_QUESTIONS_
1. Answer these questions from the text about Adventword, one answer per line, marked as the questions are.
(a) Which two groups are running Adventword?
(b) What does the early morning email to those who sign up contain?
(c) What was Sunday's theme?
2. Does each statement below agree with the text about Adventword? Answer yes or no for each, and quote the words from the text that decide it.
(a) Anglicans are posting images on Facebook.
(b) Today's theme is "Proclaim".
(c) People who sign up get an evening email from SSJE.
3. From the text about Adventword, write out the passage that begins at the words "[ACNS] Adventword –" and stops after "by the Society.".

** DOCUMENT TEXT follows **

Photo Credit: @theabingdontaxi / Twitter

[ACNS] Adventword – the online global advent social media photo initiative being run by the Society of St John the Evangelist (SSJE) and the Anglican Communion Office is underway, with Anglicans around the world posting images on Twitter and Instagram in response to themes suggested by the Society.

People who sign up to Adventword receive an early morning email from SSJE containing an Advent reflection and a theme. Participants are then encouraged to post an image which reflects that theme using the hashtag #Adventword and the theme of the day.

Sunday’s theme was “WakeUp” and today’s is “Proclaim”. The SSJE said in a tweet that they hope the initiative will create “a tsunami of photo and prayer.”

** End of DOCUMENT TEXT **
** EXTRACTED RECORDS follows **

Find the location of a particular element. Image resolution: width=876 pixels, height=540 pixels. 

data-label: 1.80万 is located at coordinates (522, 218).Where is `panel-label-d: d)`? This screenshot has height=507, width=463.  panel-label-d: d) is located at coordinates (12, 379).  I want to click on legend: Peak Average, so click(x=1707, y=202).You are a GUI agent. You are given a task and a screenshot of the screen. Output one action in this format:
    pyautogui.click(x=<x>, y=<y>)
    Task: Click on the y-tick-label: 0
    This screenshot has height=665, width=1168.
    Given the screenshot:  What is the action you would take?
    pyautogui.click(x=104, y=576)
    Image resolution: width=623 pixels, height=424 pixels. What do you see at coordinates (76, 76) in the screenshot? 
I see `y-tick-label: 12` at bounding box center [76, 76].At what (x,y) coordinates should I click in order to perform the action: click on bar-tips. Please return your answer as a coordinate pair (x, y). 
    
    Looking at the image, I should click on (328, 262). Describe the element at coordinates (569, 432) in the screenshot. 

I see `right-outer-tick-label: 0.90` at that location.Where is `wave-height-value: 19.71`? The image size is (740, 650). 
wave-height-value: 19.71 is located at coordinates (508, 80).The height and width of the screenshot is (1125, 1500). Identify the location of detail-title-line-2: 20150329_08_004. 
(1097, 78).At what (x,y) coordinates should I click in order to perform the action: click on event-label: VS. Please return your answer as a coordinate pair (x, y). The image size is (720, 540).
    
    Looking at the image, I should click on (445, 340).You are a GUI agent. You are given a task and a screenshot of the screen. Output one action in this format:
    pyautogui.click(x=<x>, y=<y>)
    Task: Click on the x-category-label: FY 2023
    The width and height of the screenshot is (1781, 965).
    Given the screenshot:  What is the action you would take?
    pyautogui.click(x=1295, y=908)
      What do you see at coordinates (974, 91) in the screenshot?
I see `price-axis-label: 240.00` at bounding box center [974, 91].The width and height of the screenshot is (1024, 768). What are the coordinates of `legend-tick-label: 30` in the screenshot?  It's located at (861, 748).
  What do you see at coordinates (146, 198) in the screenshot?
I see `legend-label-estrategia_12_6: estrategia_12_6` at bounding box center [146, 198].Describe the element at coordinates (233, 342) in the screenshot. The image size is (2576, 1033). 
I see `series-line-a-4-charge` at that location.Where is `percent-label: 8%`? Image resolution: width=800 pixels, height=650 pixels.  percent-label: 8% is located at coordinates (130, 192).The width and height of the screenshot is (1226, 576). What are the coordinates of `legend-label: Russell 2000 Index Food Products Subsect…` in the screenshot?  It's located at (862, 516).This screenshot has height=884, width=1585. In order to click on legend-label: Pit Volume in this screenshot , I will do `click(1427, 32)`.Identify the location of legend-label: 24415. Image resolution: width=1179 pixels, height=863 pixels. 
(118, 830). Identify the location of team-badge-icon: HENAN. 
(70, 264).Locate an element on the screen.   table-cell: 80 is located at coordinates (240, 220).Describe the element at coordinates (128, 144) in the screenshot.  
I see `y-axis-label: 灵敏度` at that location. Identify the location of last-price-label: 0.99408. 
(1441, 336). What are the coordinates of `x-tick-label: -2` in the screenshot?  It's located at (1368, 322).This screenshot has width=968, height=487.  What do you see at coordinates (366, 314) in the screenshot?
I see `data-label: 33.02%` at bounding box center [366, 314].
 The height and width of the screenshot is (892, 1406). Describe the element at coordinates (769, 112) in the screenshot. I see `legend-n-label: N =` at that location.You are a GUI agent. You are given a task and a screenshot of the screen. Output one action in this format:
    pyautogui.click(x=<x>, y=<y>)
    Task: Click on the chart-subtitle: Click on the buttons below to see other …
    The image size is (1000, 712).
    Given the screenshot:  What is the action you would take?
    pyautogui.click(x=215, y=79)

** End of EXTRACTED RECORDS **

_NUMBERED RESPONSES_
1.
(a) The Society of St John the Evangelist (SSJE) and the Anglican Communion Office
(b) An Advent reflection and a theme
(c) "WakeUp"

2.
(a) No: "posting images on Twitter and Instagram"
(b) Yes: "today’s is “Proclaim”"
(c) No: "receive an early morning email from SSJE"

3.
[ACNS] Adventword – the online global advent social media photo initiative being run by the Society of St John the Evangelist (SSJE) and the Anglican Communion Office is underway, with Anglicans around the world posting images on Twitter and Instagram in response to themes suggested by the Society.